§ **PROBLEM**:
Can you write out the stretch of items from the line containing "You are a computer-use" through the end of the items as a numbered list, skipping blank lines and leaving out the pictures?

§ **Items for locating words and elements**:
** BEGIN **
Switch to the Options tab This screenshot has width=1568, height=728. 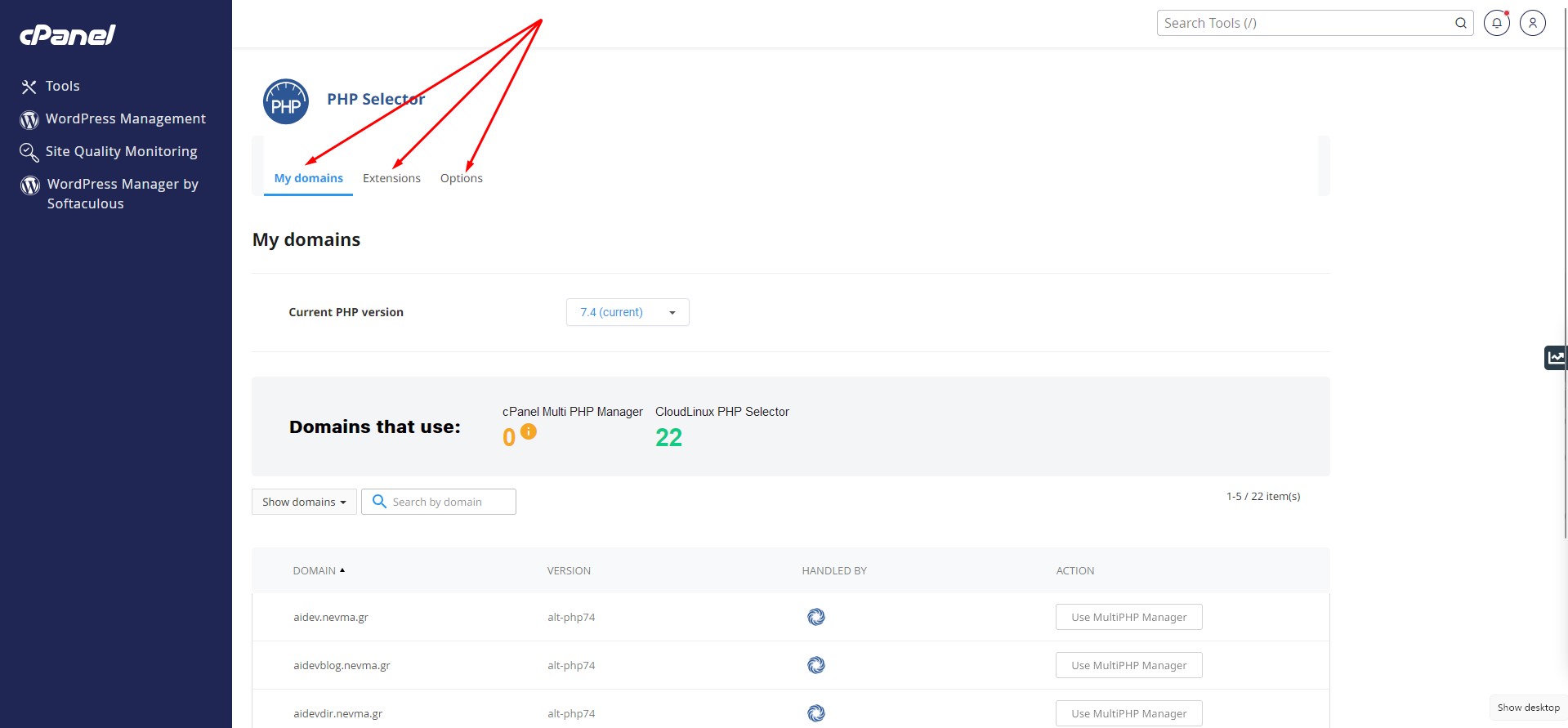[x=461, y=178]
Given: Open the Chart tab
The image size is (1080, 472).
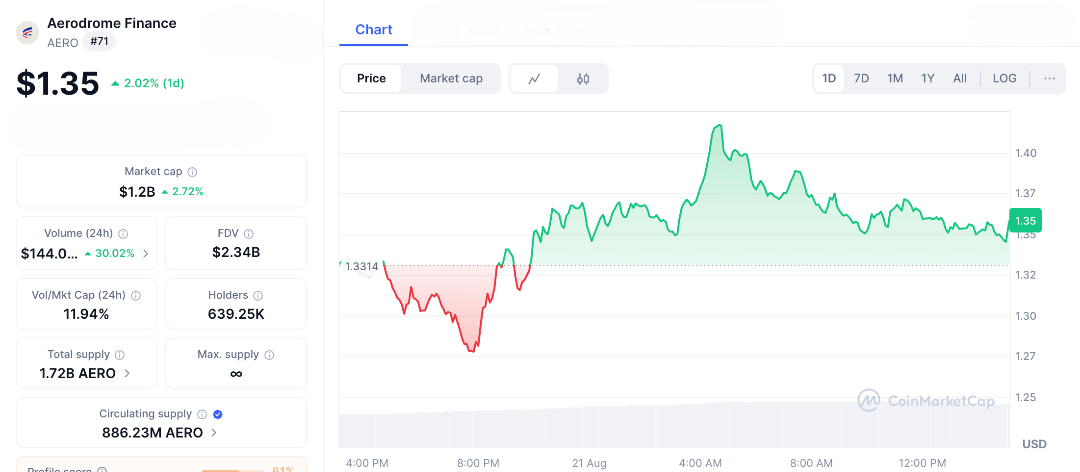Looking at the screenshot, I should coord(374,30).
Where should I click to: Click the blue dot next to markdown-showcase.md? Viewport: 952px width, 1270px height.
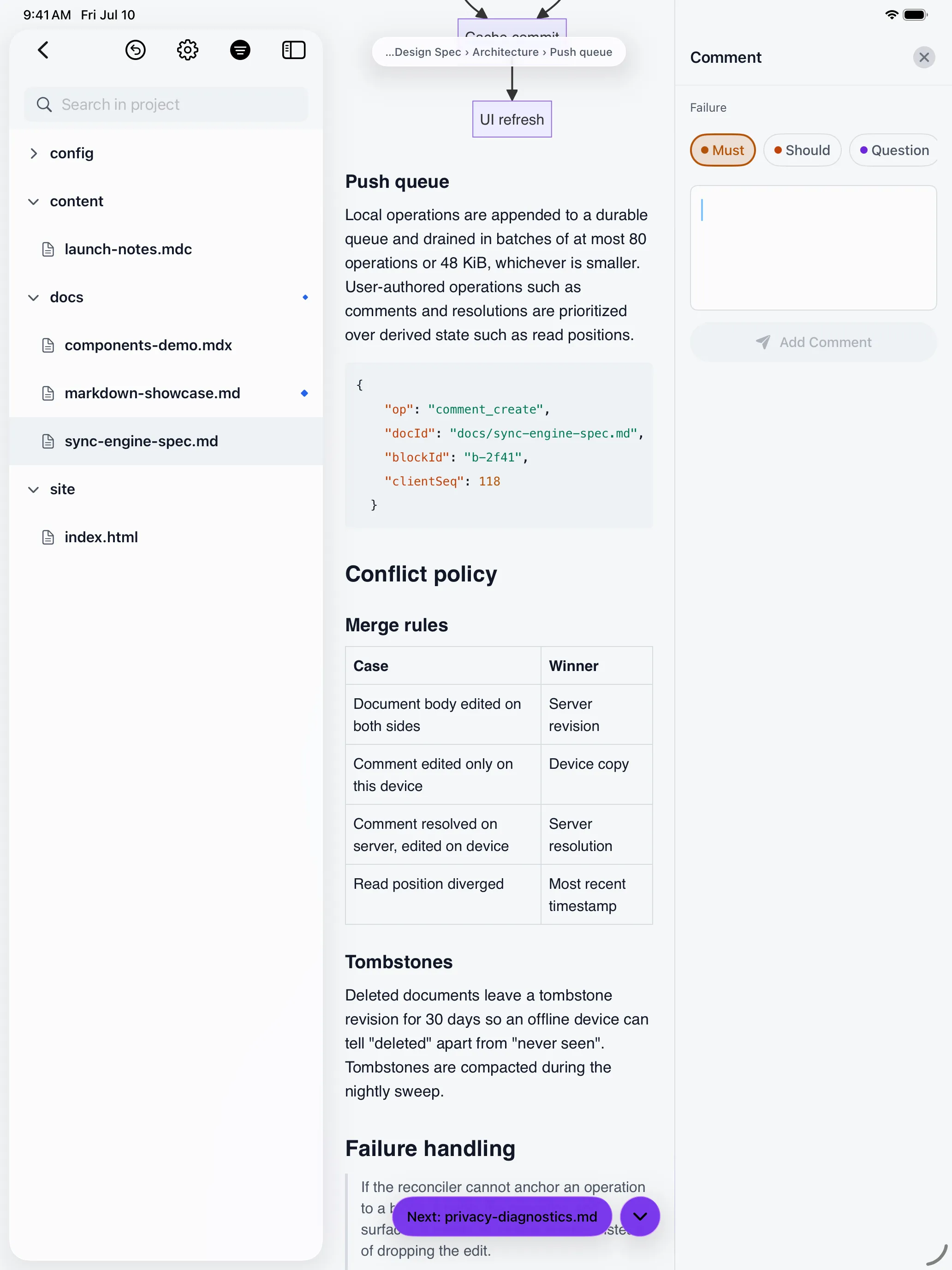tap(305, 393)
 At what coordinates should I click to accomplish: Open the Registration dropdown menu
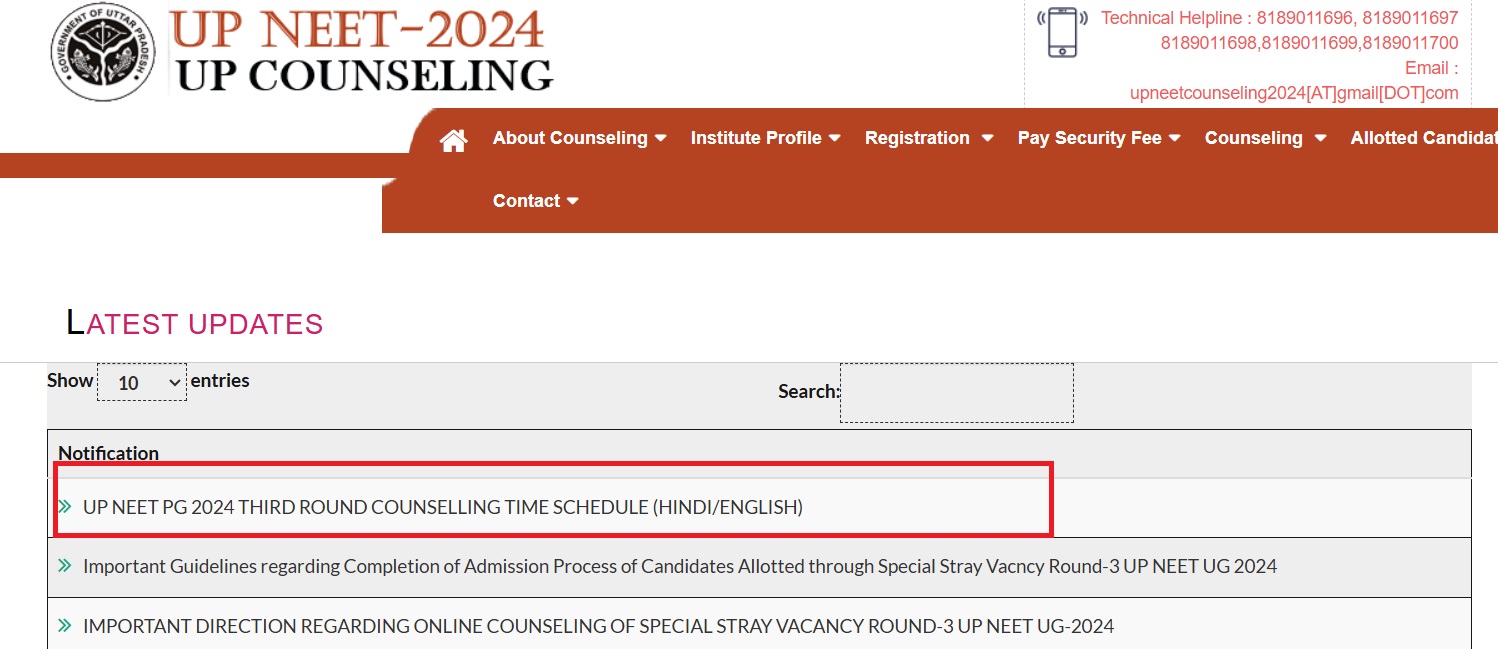click(x=929, y=138)
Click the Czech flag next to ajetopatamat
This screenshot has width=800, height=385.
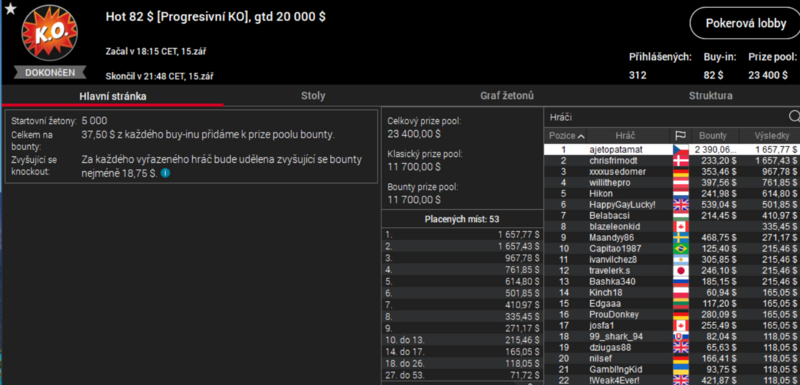[681, 149]
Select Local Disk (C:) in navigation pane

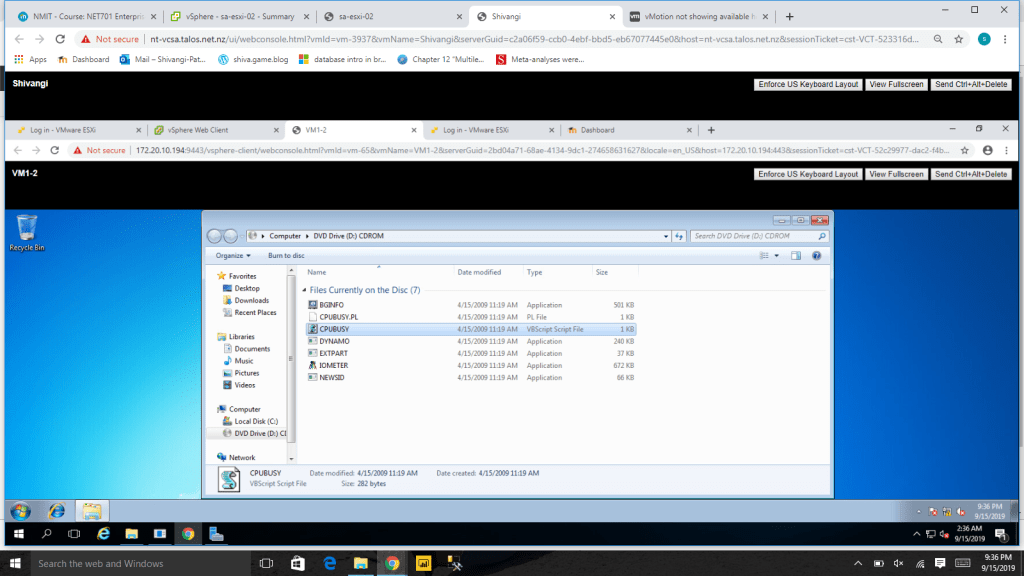256,421
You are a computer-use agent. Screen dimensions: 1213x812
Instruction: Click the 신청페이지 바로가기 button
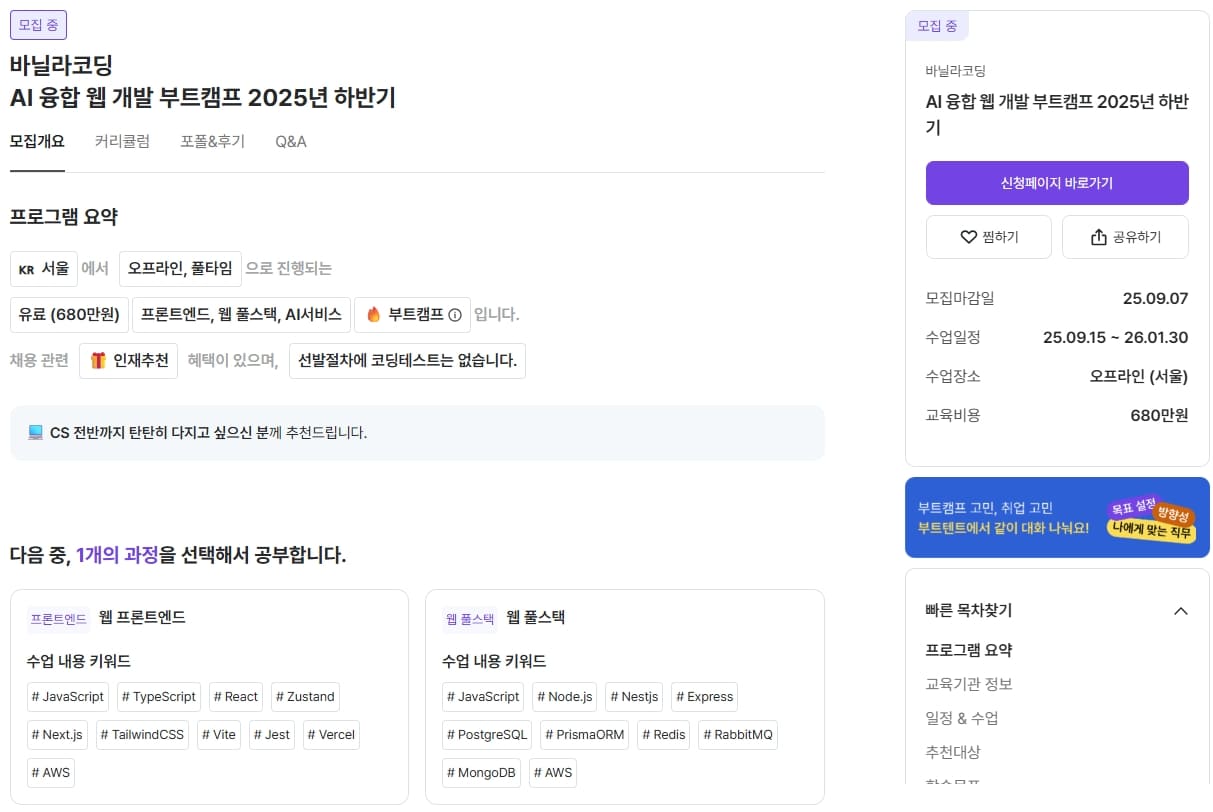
** END **
§ **RESULT OF THE TASK**:
1. You are a computer-use agent. Screen dimensions: 1213x812
2. Instruction: Click the 신청페이지 바로가기 button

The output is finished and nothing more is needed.